══ Material for the task

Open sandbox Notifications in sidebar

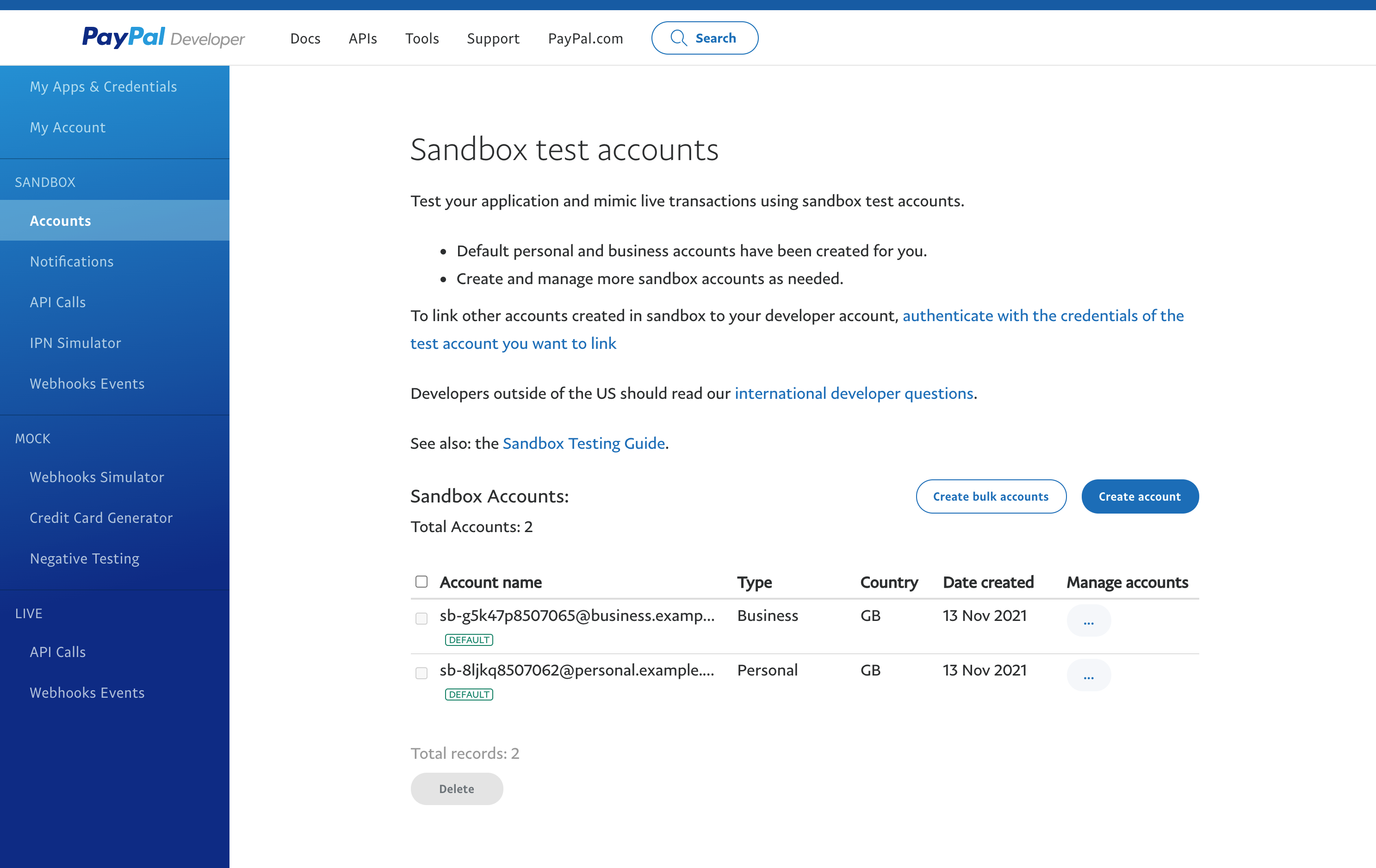[71, 261]
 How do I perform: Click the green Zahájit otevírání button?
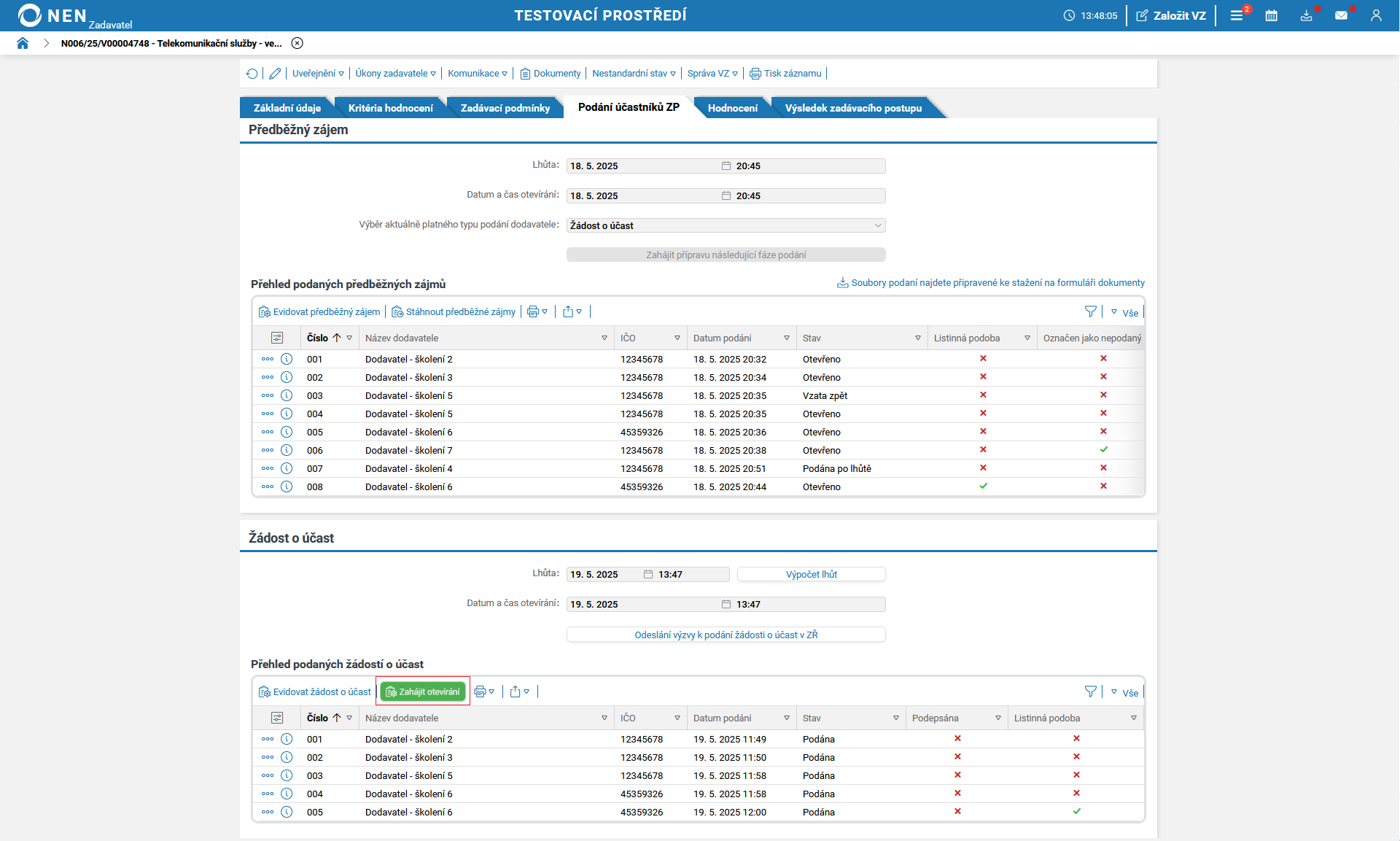pos(423,691)
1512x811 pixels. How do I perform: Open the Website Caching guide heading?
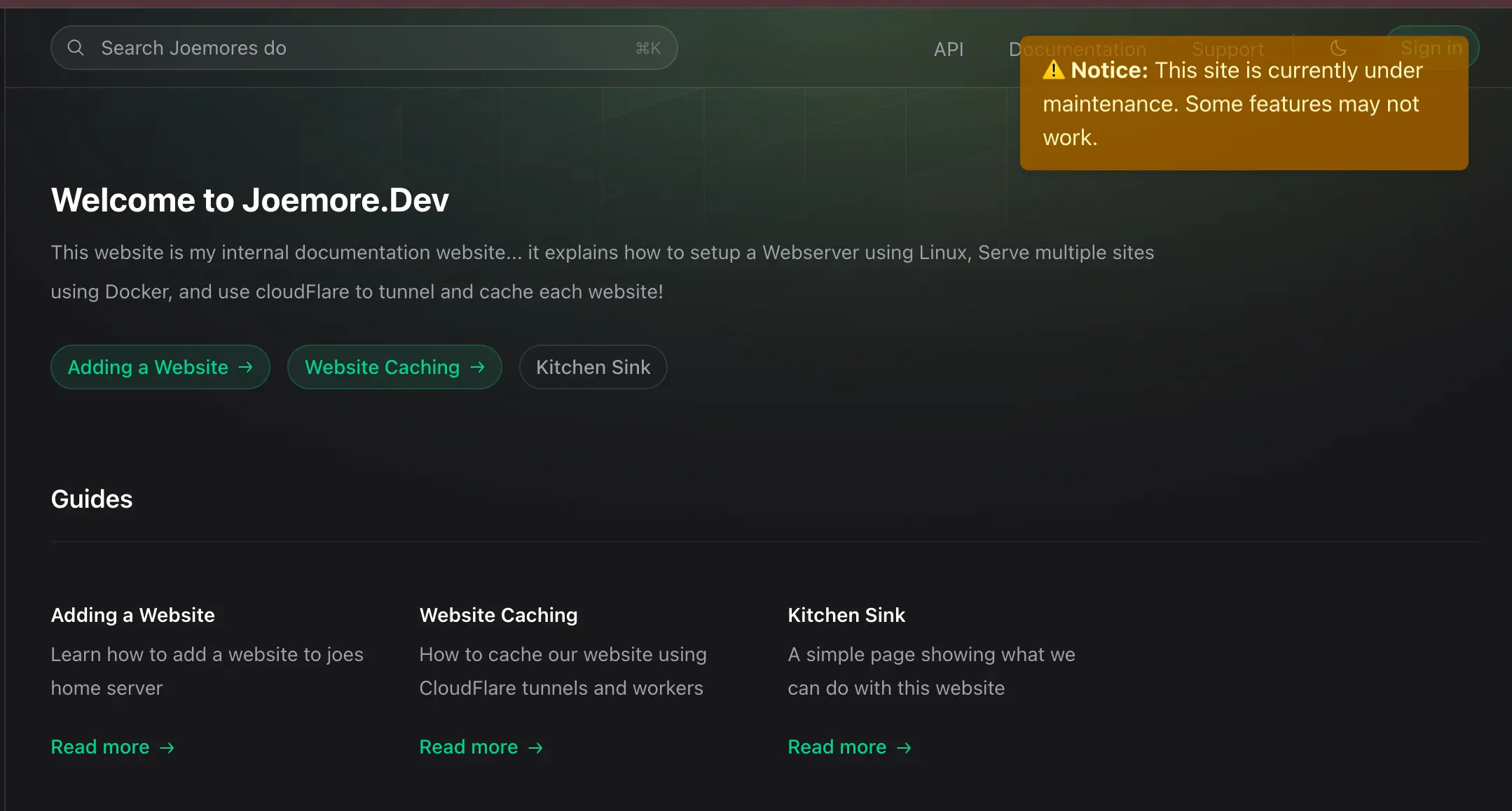498,615
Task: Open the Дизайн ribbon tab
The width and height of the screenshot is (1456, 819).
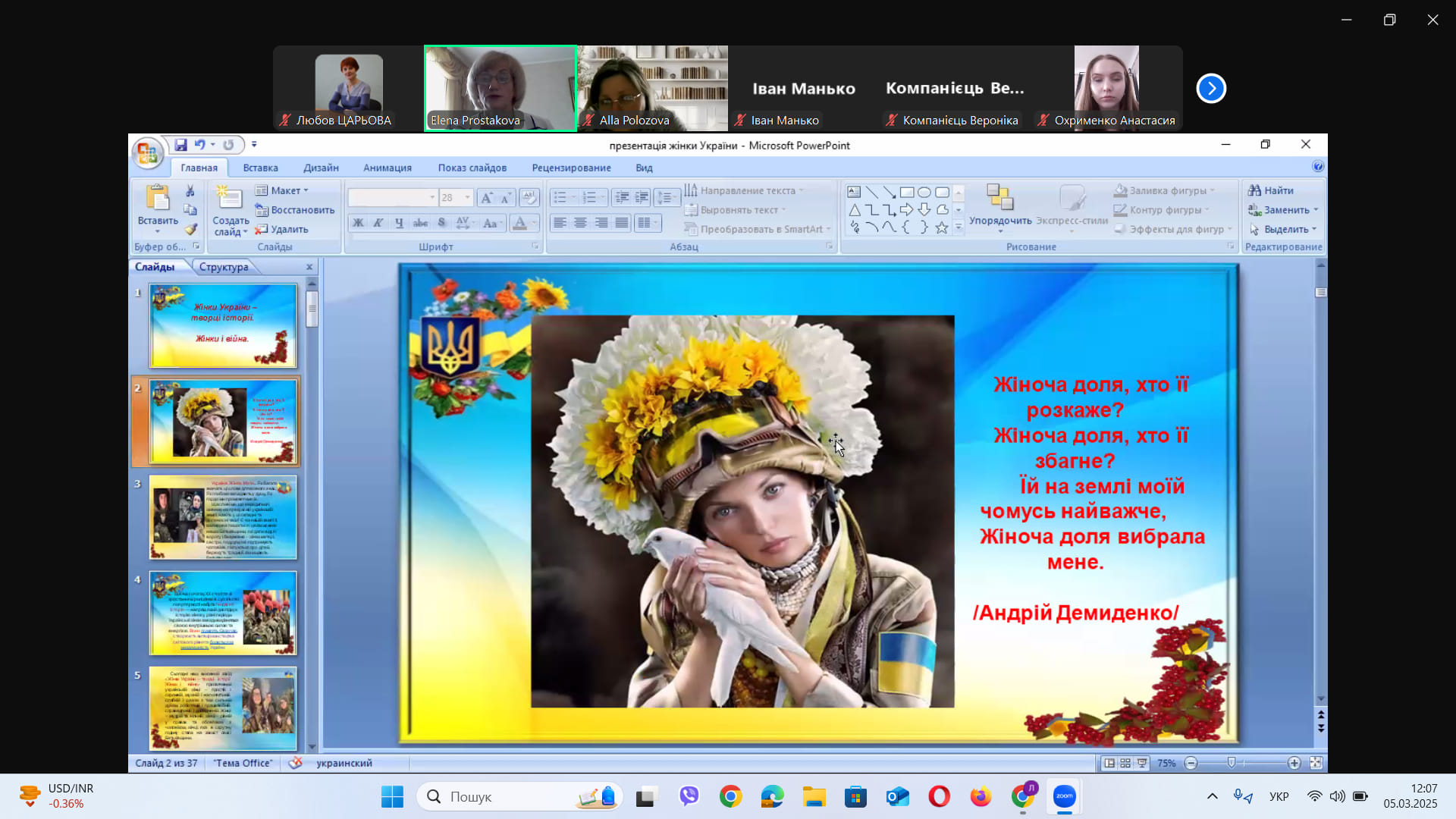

════

- Work task
An exact copy of the listing is required; return it without any pictures.

- Output below
Open sandbox Notifications in sidebar

[71, 261]
 How do I perform: Click the green Zahájit otevírání button?
pos(423,691)
1512x811 pixels. How do I perform: Open the Website Caching guide heading?
498,615
Task: Open the Дизайн ribbon tab
The width and height of the screenshot is (1456, 819).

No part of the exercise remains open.